- [Page excerpt]:
Interest rates are bound to go through changes over time, these changes become influenced by both the supply of money available to loan and the demand from those seeking to borrow money. Perhaps one of the easiest ways to think of interest rates is to call it the price of money. Individuals and businesses borrow money when they do not have the cash on hand to make a purchase; the lender considers interest as the price of lending their money to the borrower.
The percentage of interest charged to the borrower coincides with the level of risk the borrower has on repaying the loan. Larger loans come attached with a higher interest rate due to the increased risk of defaulting on the loan. However, there are other economic and policy factors which can affect the interest rate of various types of loans.
Perhaps the single largest factor that determines interest rate changes is how much money a lender has to lend out. If the demand for loans outpaces the supply of money to lend then the lenders will raise their interest rates and likely have to borrow money themselves in the form of bonds.
Credit markets across the board work in a similar fashion. When the economy is riding a high, corporations may need to borrow in order to expand operations, secure inventory, or acquire other businesses. For the consumer, they will borrow money to buy homes, cars, etc. When the demand for cash remains high, it will in turn keep interest rates high.
Fiscal policy simply refers to how a government manages its money to fund government programs such as education, defense, welfare, Medicaid, etc. Federal governments sometimes borrow money when government spending outpaces tax income, this borrowing is referred to as deficit financing. When a government borrows money and has very high expenditures it tends to create a problem for the general population to borrow money and can drastically affect interest rates.
Monetary policy is another central component to how interest rates can fluctuate. A central bank will often alter the supply of money in an effort to control inflation and direct the economy. When a central bank or federal reserve creates more money the interest rates tend to drop because more money is available to lend out to other institutions.
Inflation is yet another factor which influences and changes interest rates. Interest rates and inflation sort of go hand in hand. When inflation is high, interest rates are also high. Likewise when inflation is lower, interest rates are lower. Most lenders will want to preserve their investment so when inflation is high they charge a higher interest rate and likewise when inflation is lower they relax the interest rates on loans.
It is important to understand how interest rates rise and fall if you plan to purchase a home in the future. This even applies when you are looking at rent-to-own homes as you will eventually need a loan to purchase.

- [Exercise aim]:
What term does the interest rates piece use for government borrowing when spending outpaces tax income?

- [Entries provided]:

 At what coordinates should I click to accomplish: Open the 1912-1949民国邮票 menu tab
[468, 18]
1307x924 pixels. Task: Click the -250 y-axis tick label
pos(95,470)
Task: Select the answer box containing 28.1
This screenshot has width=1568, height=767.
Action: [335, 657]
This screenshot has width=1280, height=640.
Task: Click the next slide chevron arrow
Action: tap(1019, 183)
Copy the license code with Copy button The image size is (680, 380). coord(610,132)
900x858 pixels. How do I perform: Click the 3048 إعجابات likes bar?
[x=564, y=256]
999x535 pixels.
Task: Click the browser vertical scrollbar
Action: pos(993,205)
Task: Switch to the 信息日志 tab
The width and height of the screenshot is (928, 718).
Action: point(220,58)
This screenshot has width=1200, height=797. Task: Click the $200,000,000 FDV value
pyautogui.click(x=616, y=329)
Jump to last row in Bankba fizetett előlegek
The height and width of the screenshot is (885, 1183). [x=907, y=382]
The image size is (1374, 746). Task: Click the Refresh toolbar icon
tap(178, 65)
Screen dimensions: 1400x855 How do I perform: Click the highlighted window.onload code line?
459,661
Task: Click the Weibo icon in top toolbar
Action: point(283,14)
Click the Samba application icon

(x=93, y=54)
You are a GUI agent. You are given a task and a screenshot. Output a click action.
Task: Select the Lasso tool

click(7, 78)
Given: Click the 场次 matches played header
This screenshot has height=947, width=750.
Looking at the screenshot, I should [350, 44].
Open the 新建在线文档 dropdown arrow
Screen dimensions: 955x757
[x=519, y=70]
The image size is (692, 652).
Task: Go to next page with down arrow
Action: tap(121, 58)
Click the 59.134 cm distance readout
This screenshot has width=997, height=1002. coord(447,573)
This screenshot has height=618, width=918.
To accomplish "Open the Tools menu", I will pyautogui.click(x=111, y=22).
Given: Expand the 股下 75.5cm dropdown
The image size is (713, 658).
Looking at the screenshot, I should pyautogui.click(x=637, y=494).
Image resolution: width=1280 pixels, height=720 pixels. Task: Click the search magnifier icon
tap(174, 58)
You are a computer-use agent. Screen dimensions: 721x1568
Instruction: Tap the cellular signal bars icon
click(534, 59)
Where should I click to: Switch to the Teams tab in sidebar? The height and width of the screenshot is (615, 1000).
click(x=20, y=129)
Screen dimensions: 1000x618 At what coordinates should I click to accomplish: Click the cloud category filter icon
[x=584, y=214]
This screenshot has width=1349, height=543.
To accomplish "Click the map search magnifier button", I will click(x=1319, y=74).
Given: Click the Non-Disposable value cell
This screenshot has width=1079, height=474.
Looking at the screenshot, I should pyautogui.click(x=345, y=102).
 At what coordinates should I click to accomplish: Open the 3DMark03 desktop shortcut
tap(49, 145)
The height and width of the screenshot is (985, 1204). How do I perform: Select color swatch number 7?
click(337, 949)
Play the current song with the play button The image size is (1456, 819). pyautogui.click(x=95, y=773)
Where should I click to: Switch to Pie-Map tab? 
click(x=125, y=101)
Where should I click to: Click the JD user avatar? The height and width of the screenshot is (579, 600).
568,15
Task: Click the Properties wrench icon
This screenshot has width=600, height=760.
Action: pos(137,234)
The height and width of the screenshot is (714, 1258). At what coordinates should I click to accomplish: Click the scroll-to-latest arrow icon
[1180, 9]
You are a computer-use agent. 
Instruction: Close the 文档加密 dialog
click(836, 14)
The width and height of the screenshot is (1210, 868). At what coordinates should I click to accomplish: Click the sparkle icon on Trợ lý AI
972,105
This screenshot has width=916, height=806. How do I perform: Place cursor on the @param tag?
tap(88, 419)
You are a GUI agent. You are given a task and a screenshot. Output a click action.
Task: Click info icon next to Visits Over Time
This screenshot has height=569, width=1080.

- [Answer for the task]:
Deficit financing.